Extract to read =
In Wallace Stegner’s, Angel of Repose (winner, 1972), a 58-year-old amputee, Lyman Ward, suffers from fibrodysplasia ossification’s progressiva (FOP) or “Stone Man” syndrome, a disease also known as the “petrification disease,” because its victims become encased in a second, exterior skeleton over time. Already losing his mobility if not his stubborn streak, he moves into his grandparent’s old home to write a biography of his grandmother based on her letters. His grandmother, Susan, raised in Victorian, Quaker, and East Coast mores, chose for a husband one Oliver Ward; a mining engineer in the early days of the Western frontier. Though he loved her, the ways in which she saw him as coarse and her plight as deprived led to a terrible tragedy that claimed two lives. A tragedy her grandson never knew of until he began going through her letters and journals, that even then he had to piece together.
While less common in literature and entertainment, the kind of woman who uses the verbal acuity of the fairer sex to subtlety, or even directly put down her man is all too familiar in daily life. Sue’s yearning for an eloquent man, a man of letters, of taste and style, and her striving to “keep up” with the high society friends she has left behind lead to behavior, mostly verbal, that pushes her husband further and further away. It seems odd that a small series of contrivances, condescension, and judgment-the types of flaws we deem minor, and hence “forgivable,” could have such serious consequences as not one, but two fatalities. But these little sins pile up until she becomes a woman who may, or may not, have been more fully given to vice than virtue. From the impassive gaze of the future, her grandson struggles as much to reveal as to conceal his family’s truth.

Dataset extract =

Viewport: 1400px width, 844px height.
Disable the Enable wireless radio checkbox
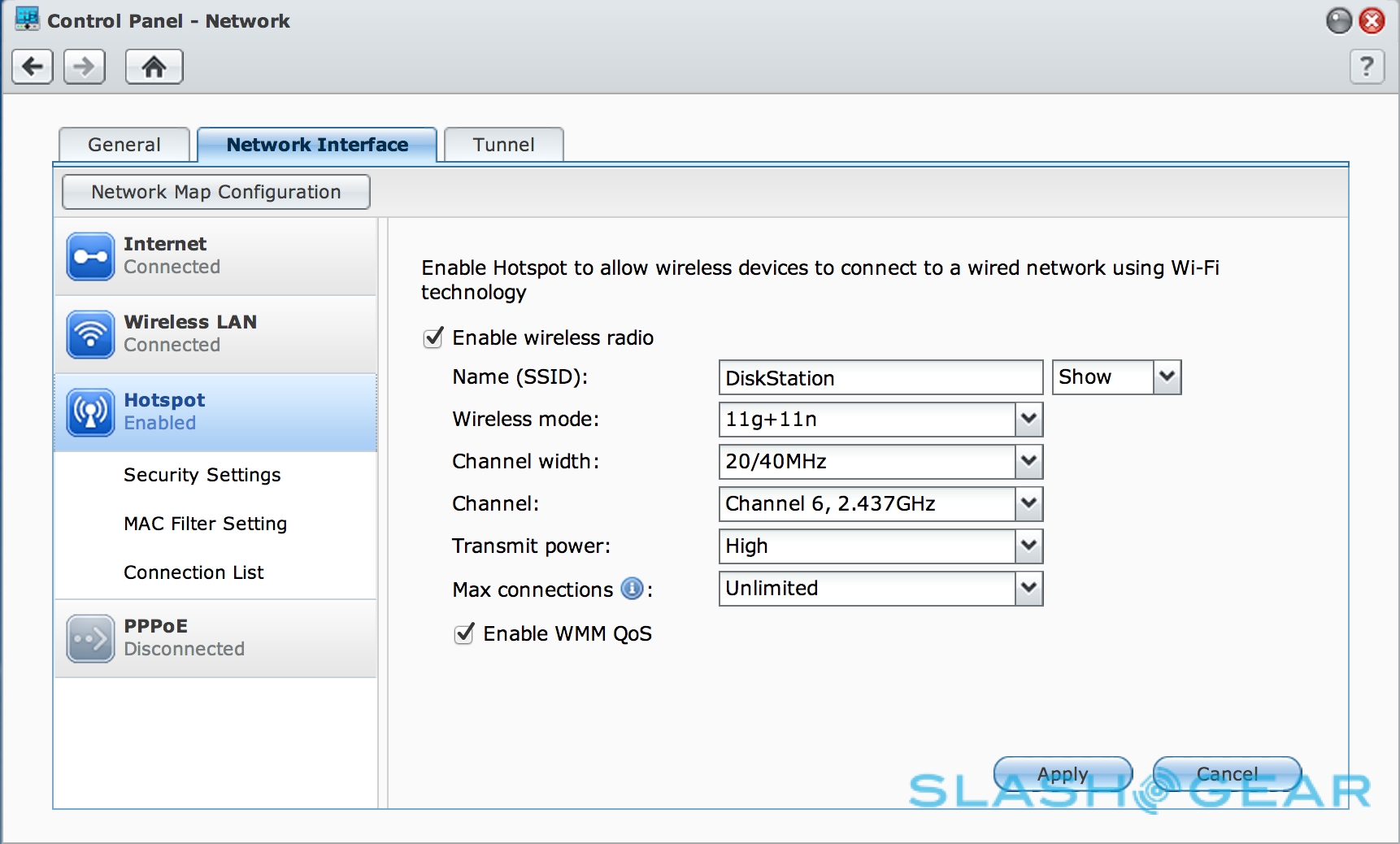(x=433, y=337)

What this exercise asks =
**1.** Translate this sentence from the passage on Wallace Stegner's novel into Spanish: "From the impassive gaze of the future, her grandson struggles as much to reveal as to conceal his family’s truth."
**2.** Continue the passage on Wallace Stegner's novel from its last sentence.

Numbered answers =
**1.** Desde la mirada impasible del futuro, su nieto se esfuerza tanto por revelar como por ocultar la verdad de su familia.

**2.**
Wallace Stegner writes with a historian’s eye for detail, and this story will not only keep you wondering if Sue and Ollie will ever be happy, but teach you a lot about the early days of the mining industry in California. According to Wikipedia, “the internal angle between the surface of the pile and the horizontal surface is known as the angle of repose and is related to the density, surface area and shapes of the particles, and the coefficient of friction of the material.” Lyman uses the term to describe the unhappily married life his grandparents settled into, after his grandmother broke his grandfather’s heart in the cruelest way possible. The term, for Lyman Ward, describes exactly how much one man can take. This is the kind of book you should read when you want to put your own troubles aside. Maybe when you return, compared to the rough choices and sacrifices our pioneer ancestors made, they won’t seem so difficult after all.